- **Task objective**
Your task is to copy every line of the entries that holds the word "Given".

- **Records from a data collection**
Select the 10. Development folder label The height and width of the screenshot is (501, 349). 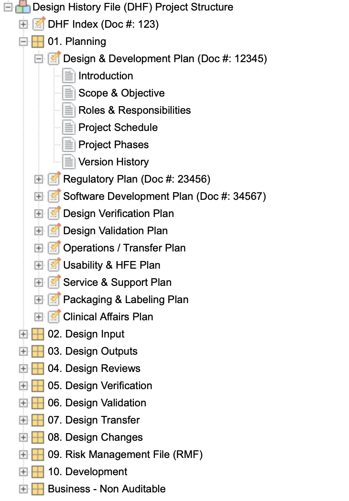87,472
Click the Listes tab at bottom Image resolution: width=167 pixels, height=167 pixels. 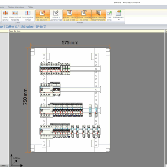3,165
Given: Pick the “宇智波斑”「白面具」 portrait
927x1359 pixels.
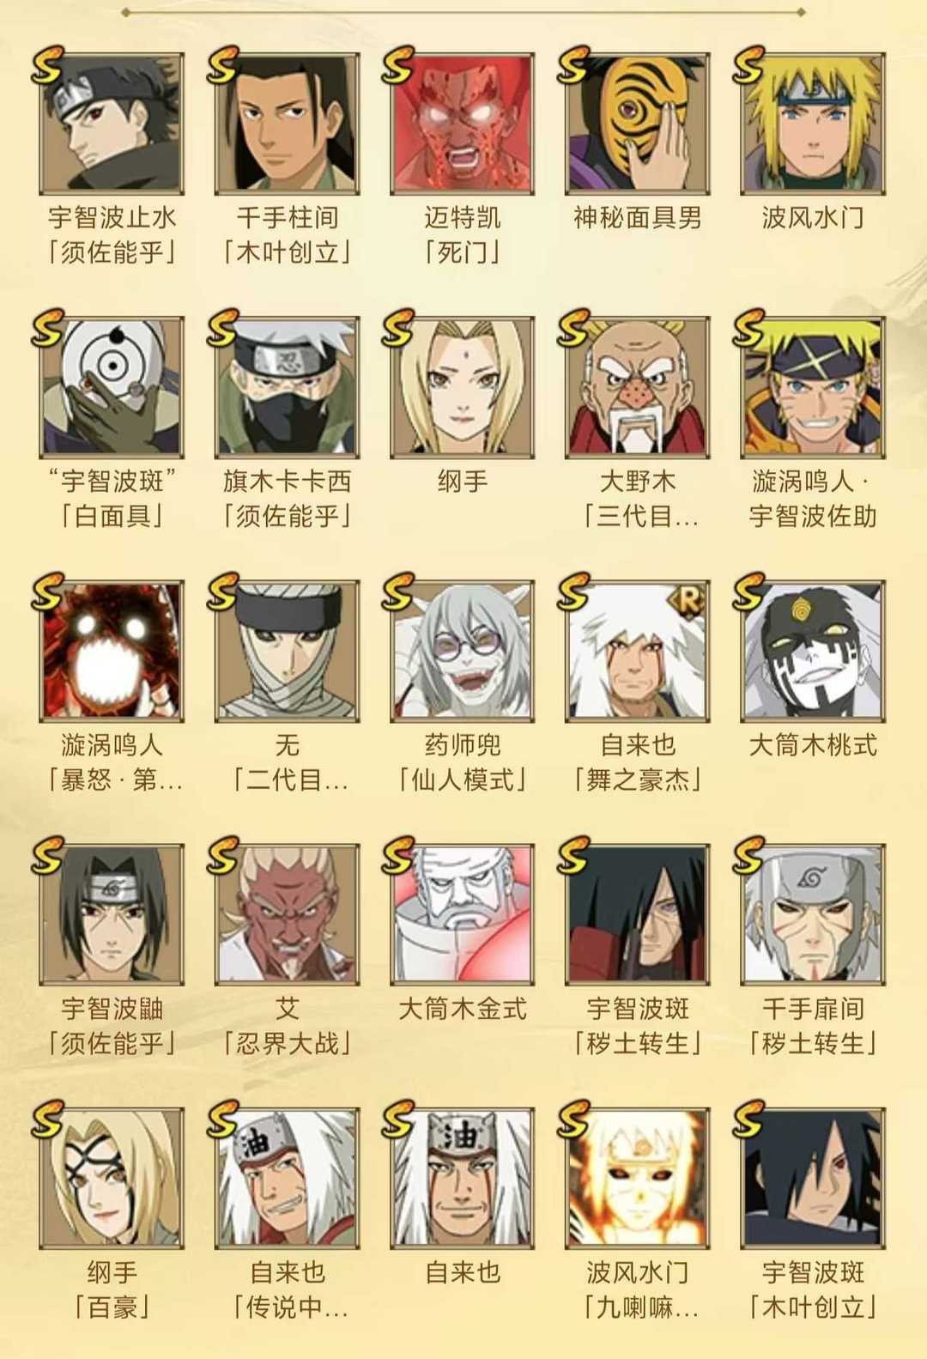Looking at the screenshot, I should (x=112, y=387).
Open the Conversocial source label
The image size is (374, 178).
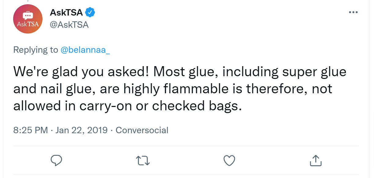click(x=142, y=130)
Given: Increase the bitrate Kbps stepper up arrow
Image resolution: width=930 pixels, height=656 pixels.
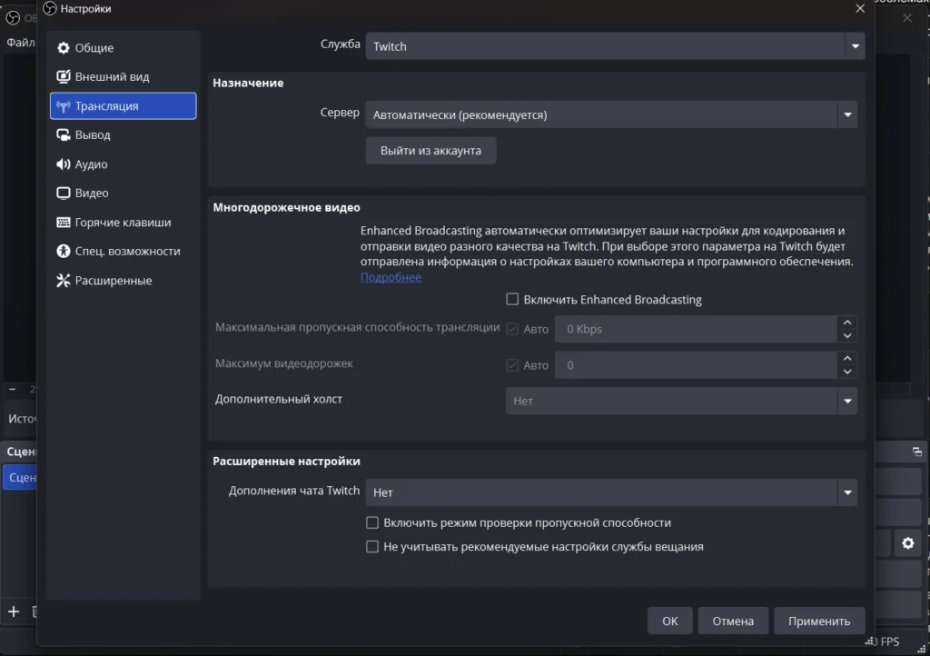Looking at the screenshot, I should 847,323.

- **The answer**
Given: Pick the “宇智波斑”「白面具」 portrait
Given: Increase the bitrate Kbps stepper up arrow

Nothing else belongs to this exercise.